Pop Goes German Philosophy
IN MAY, A CELEBRITY CONTESTANT appeared on the German version of Who Wants to Be a Millionaire. In a sharply cut dark blue jacket and a black open-necked shirt, with designer stubble and flowing locks, philosopher Richard David Precht had no trouble answering question after question until the host asked: “Which of the following was a headline in a British newspaper in February? Was it A) Darwin Becomes Foreign Secretary, B) Dickens Takes Over the BBC, C) Shakespeare Trains Champions, or D) Tolkien Wins a BRIT Award?”
Precht, understandably, decided to quit while he was ahead rather than risk losing the 64,000 euros he’d already amassed. The correct answer was C (Craig Shakespeare is the manager of the football club Leicester City, which won the English Premier League title in 2016).
Though he raised a significant sum for charity, for some, Precht’s appearance on the show was just another signal that something has gone quite wrong with German philosophy. Other German philosophers have certainly been sniffy about Precht’s media-friendliness. Markus Gabriel calls Precht a “philosophy performer,” while Peter Sloterdijk calls Precht a “popularizer by profession.”

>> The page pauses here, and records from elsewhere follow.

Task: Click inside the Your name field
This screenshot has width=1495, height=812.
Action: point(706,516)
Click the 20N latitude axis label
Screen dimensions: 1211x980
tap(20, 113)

But Precht is unrepentant. As one of the most prominent—and sought after—figures in a new wave of German philosophy, he has argued that in order for the discipline to remain relevant, it must come down from the ivory tower and commune with the masses. As a student in Cologne in the early 1990s, Precht envisioned a world in which philosophers would be seen as fascinating people living exhilarating and uncompromising lives. His generation of idealized contemporaries would forge their own path, and their ideas would bear little similarity to the “ineffectual academic philosophy” of his professors, who were “boring middle-aged gentlemen in pedestrian brown or navy suits.”